Orbene, al di là del fatto, che quella frase equivale a dire ‘non ci prendete per fessi’, ora il Governo ha un problema in più: stai a vedere che andrà in Parlamento a dichiarare chi sa che, quando nemmeno l’opposizione riesce ad ottenere una frase compiuta in materia.
Inoltre, parliamoci chiaro, sul piano pratico agli occhi di iraniani e mussulmani in genere, tutto ciò conferma la nostra ostilità. Un capolavoro geo-strategico, come piace dire ai nostri governanti.
I quali, nel frattempo, sono riusciti ad essere sempre più servili ma desiderosi di apparire come i decisori universali. Il che ha prodotto le ben note e violentissime reazioni del Presidente Trump, che certamente ne farà uso al prossimo vertice della NATO, dove sarà difficile non rendere più che evidente che la NATO oltre ad essere al servizio degli USA non è, come si dice, una alleanza difensiva, ma puramente e semplicemente aggressiva. Certo, lo si sapeva da tempo, ma ora la cosa è evidente. Non per nulla alcuni Paesi europei tendevano a dare per scontato che la NATO fosse sulla via di chiudere. Il che, detto francamente, molto ci converrebbe a condizione che ci si decida infine a parlare di difesa europea, invece di continuare a comprare armi USA, in gran parte da regalare all’Ucraina, che, a sua volta, ci mette sempre più in difficoltà con la sua nuova aggressività: per carità legittimissima, ma se si cerca la pace, mettere le dita negli occhi di chi la deve accettare significa fargli ‘perdere la faccia’, la cosa peggiore di tutte.
Ma il nostro Governo, ne ha sempre pronta una nuova per peggiorare la nostra situazione.

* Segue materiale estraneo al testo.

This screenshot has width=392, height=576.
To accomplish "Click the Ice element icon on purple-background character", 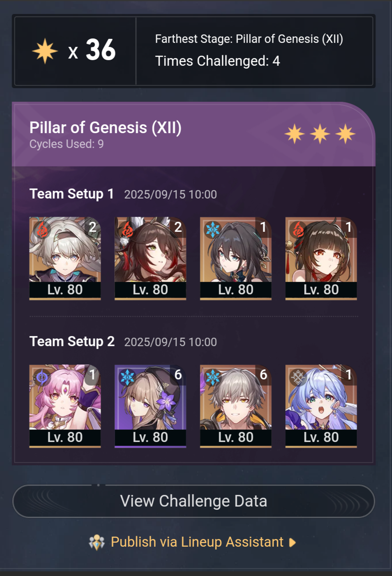I will [x=128, y=377].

E infatti, da Paese moderatamente favorevole all’Ucraina, la Meloni & co. ora vogliono partecipare in prima linea alle iniziative dei ‘volenterosi’, invece di adoperarsi perché l’Europa nel suo insieme si ponga come mediatore del conflitto in Ucraina. Certe iniziative minacciose sicuramente non aiutano la trattativa e cioè la pace. Se sei ‘alleato’ di una parte, come puoi pensare di mediare?
Il nostro Governo, per di più, ‘riscopre’ la proposta lungamente svillaneggiata di Draghi, circa il fatto che produrre e pensare armi è un elemento positivo sia per lo sviluppo economico, che per la pacificazione. Come oggi stesso ha ricordato a noi tutti Macron.

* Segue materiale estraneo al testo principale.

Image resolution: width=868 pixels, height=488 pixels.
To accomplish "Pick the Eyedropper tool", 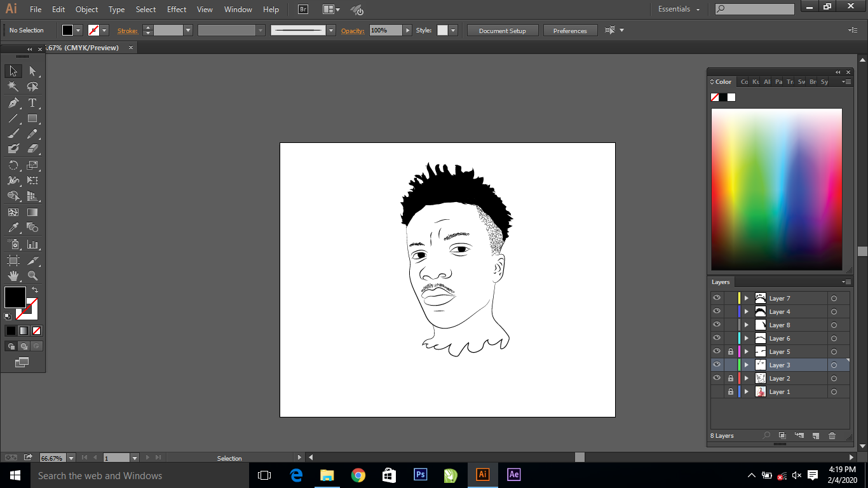I will (x=13, y=228).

Concludo dicendo che mi pare di capire che qui si sia rotto il fronte del Governo, che da un po’ tenta di ‘isolare’ Crosetto: non per spendere meno in armi, ma nella speranza di ritrovare un equilibrio diverso dopo gli innamoramenti fiammeggianti per gli USA e il suo Presidente.

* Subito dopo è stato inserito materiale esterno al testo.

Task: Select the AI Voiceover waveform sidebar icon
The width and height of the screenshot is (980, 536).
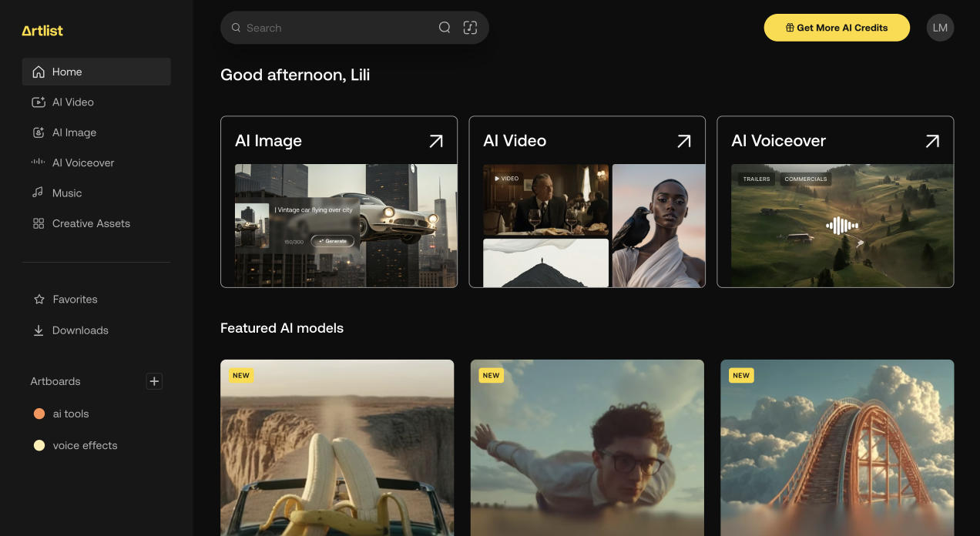Action: tap(37, 162)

Cosa molto difficile se non avventurosa per il più semplice (e pericoloso) dei motivi: chi si fida più dell’Italia?
Lascio a voi la risposta e a godervi lo spettacolo dell’incontro Macron Meloni ad Antibes!
Ma due parole le dico. Macron, cita tre volte, badate bene tre, il Trattato del Quirinale e una volta con grande decisione la frase ‘Europa sovrana’, e poi scherza sul ‘clima glaciale’ di cui parla un giornalista, precisando che di questi tempi di glaciale non vi è nulla … solo che parla del clima. E poi accenna ad un presunto programma nucleare italiano.
La Meloni risponde con lodi sperticate alla grandezza organizzativa di Macron, ma non cita nulla del genere e parla vagamente di una identificabile posizione europea. E poi, cita il suo grande Ministro degli esteri, di cui ho parlato prima e sottolinea varie volte che un capo di stato difende gli interessi della ‘propria nazione’.
Rilevo ancora che un paio di giorni fa la portaerei francese ha intercettato una presunta ‘petroliera ombra’ russa al largo della Sicilia. Le nostre portaerei tanto strombazzate e in parte regalate ad altri, nemmeno più il canale di Sicilia controllano.
Ripeto: lascio a voi la valutazione.